This relaxed, yet bellicose command is maintained when facing off against another tenor man, as Anderson does on the last two discs. No one plays for almost 70 years without devising strategies for different situations. Recorded at 2007’s Chicago Asian Jazz Festival, Live at the Velvet Lounge Volume III, for instance, allows the veteran tenor saxophonist to maintain his parameters throughout.

Case in point is a tune such as “Beyond the Bridge”. The head is sounded by Anderson’s harsh, irregular vibrato, then echoed with similar – but more accommodating – tones from Wong’s sax.

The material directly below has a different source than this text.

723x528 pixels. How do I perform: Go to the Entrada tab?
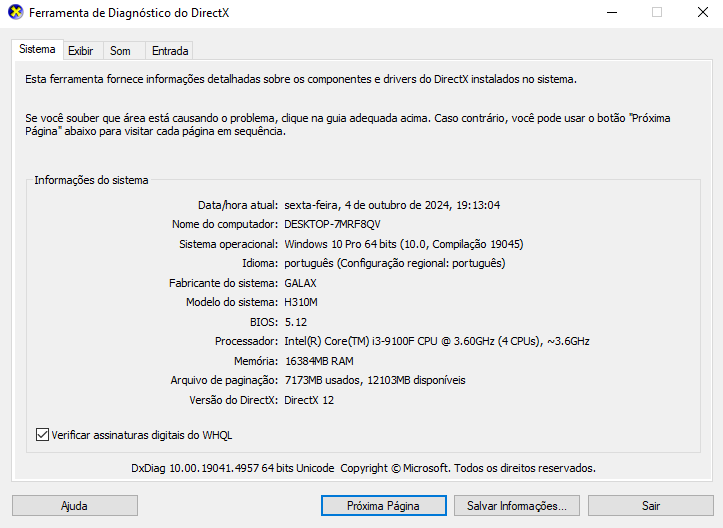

Gritty, with reed bites and tongue stops, the two aurally march in unison with Taylor’s sticks flying into ruffs and rebounds and Aoki stop-start bass thumps. At times Wong, whose timbre is thinner than Anderson’s, could be playing “Hickory, Dickory Dock” as he operates in double counterpoint to the older saxophonist. That is until the drummer’s double-timed ratamacues and the bassist’s vibrating strings push Anderson to unleash his idiosyncratic stabbing pitches which are then answered by jagged, staccato octaves from the younger saxophonist.

An equivalent tart interface occurs on “Positive Changes”. However the impetus for Anderson and Wong combining for a series of tongue flutters and split tones which modulate up the scale with rubato intonation is some impressive bass work from Aoki. Moving beyond sul ponticello to a strained, near-vocalized pitch, the bassist descends the scale while sounding every string simultaneously.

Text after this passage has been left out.